ADVERTISING EXPENSES
Advertising expenses consist primarily of costs incurred in the design,
development, and printing of Company literature and marketing materials. The
Company expenses all advertising expenditures as incurred.
PROVISION FOR TAXES
Income taxes are provided based upon the liability method of accounting
pursuant to SFAS No. 109 "Accounting for Income Taxes." Under this approach,
deferred income taxes are recorded to reflect the tax consequences on future
years of differences between the tax basis of assets and liabilities and their
financial reporting amounts at each year-end. A valuation allowance is
recorded against deferred tax assets if management does not believe the Company
has met the "more likely than not" standard imposed by SFAS No. 109 to allow
recognition of such an asset.
At June 30, 2001, the Company had net deferred tax assets of approximately
$480,000, principally arising from net operating loss carryforwards for income
tax purposes.

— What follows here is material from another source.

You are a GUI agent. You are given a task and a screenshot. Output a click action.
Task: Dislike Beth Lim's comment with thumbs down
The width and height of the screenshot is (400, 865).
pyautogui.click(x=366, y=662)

As management of the Company cannot determine that it is more
likely than not that the Company will realize the benefit of the net deferred
tax asset, a valuation allowance equal to the net deferred tax asset has been
established at June 30, 2001.
At June 30, 2001, the Company has net operating loss carryforwards of
approximately $2,400,000, which expire in the years 2017 through 2021. The
Company recognized approximately $2,300,000 of losses for the issuance of
common stock options for services, which are not deductible for tax purposes,
and are not included in the above calculation of deferred tax asset.
<page> 56
MANAGEMENT OF ENVIRONMENTAL SOLUTIONS & TECHNOLOGY CORP.

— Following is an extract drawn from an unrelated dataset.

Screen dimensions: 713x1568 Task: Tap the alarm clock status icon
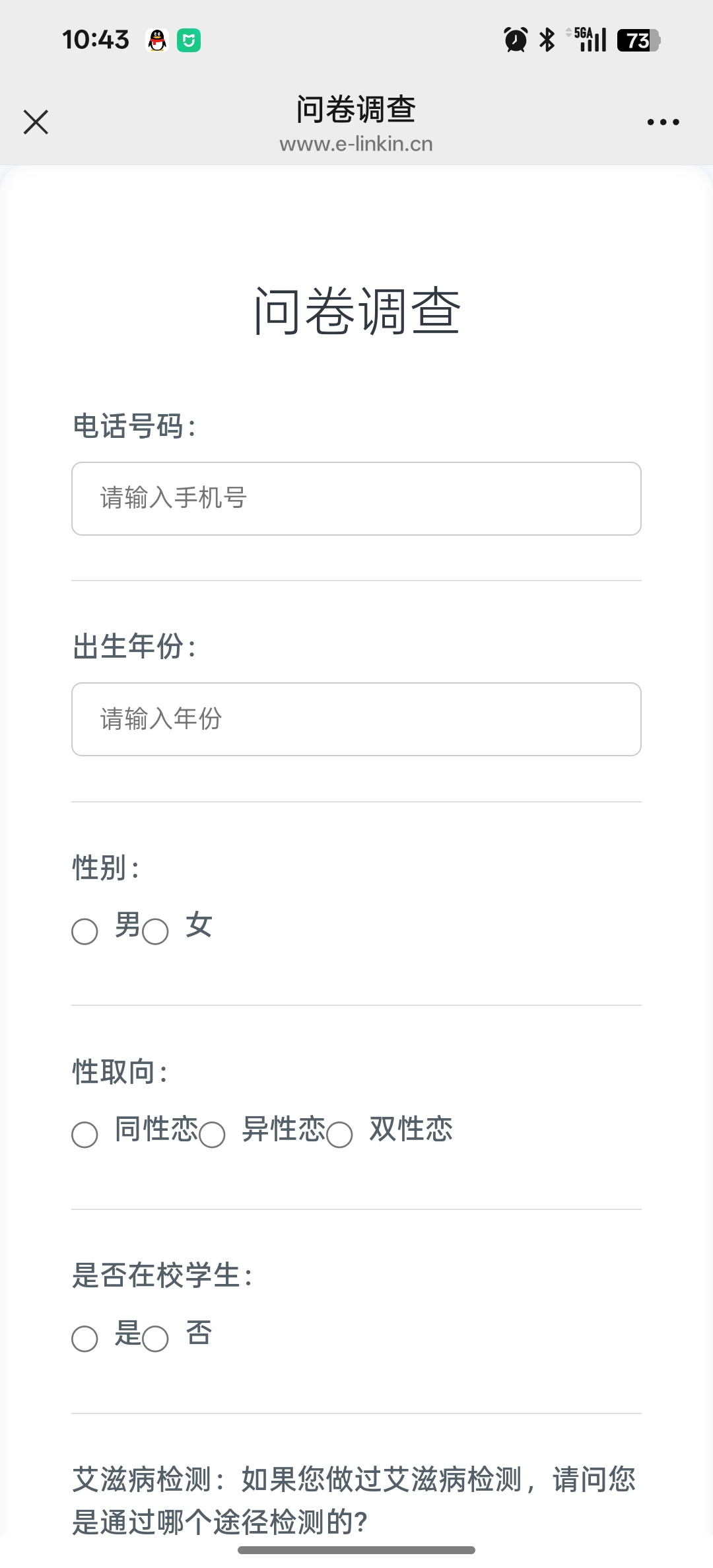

(A Development Stage Company)
NOTES TO CONSOLIDATED FINANCIAL STATEMENTS
June 30, 2001
NOTE 2 - SUMMARY OF SIGNIFICANT ACCOUNTING POLICIES (continued)
LOSS PER SHARE
Basic loss per share was computed by dividing the net loss by the weighted
average number of shares outstanding during the year. The weighted average
number of shares was calculated by taking the number of shares outstanding and
weighting them by the amount of time they were outstanding. Outstanding
options and convertible preferred stock were not included in the computation of
gain or loss per share because the exercise price of the outstanding options is
higher than the market price of the stock, thereby causing the options to be
antidilutive.
GOING CONCERN
The accompanying financial statements have been prepared assuming that the
Company will continue as a going concern.

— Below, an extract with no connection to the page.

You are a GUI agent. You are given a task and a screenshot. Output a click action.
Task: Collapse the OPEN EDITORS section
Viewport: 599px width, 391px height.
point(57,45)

As shown in the accompanying financial statements, the Company has no revenues,
has incurred a net loss of $303,333 for the six months ended June 30, 2001, has
an accumulated deficit of $4,834,023 and has had no sales. The future of the
Company is dependent upon successful and profitable operations from
manufacturing, distributing, and selling its fertilizer products. The
financial statements do not include any adjustments related to the
recoverability and classification of recorded assets, or the amounts and
classification of liabilities that might be necessary in the event the Company
cannot continue in existence.
Management has established plans designed to promote the sales of the Company's
product. Management intends to seek additional capital from new equity
securities offerings that will provide funds needed to increase liquidity, fund
internal growth and fully implement its business plan.
PRINCIPLES OF CONSOLIDATION
The consolidated financial statements include the accounts of MEST and its
wholly owned subsidiary, MEST, BV. All material intercompany transactions and
balances have been eliminated. Manure and Sludge Technology, BV ("MSTec"), a
50 per cent owned corporation is reflected in the financial statements on the
equity method of accounting, and not included in the financial statements as an
entity subject to consolidation.
ACCOUNTING FOR STOCK OPTIONS GRANTED TO EMPLOYEES AND NONEMPLOYEES
Statement of Financial Accounting Standards No. 123, "Accounting for Stock-
Based Compensation" ("SFAS No. 123"), defines a fair value-based method of
accounting for stock options and other equity instruments. The Company has
adopted this method, which measures compensation costs based on the estimated
fair value of the award and recognizes that cost over the service period.
<page> 57
MANAGEMENT OF ENVIRONMENTAL SOLUTIONS & TECHNOLOGY CORP.
(A Development Stage Company)
NOTES TO CONSOLIDATED FINANCIAL STATEMENTS
June 30, 2001
NOTE 2 - SUMMARY OF SIGNIFICANT ACCOUNTING POLICIES (continued)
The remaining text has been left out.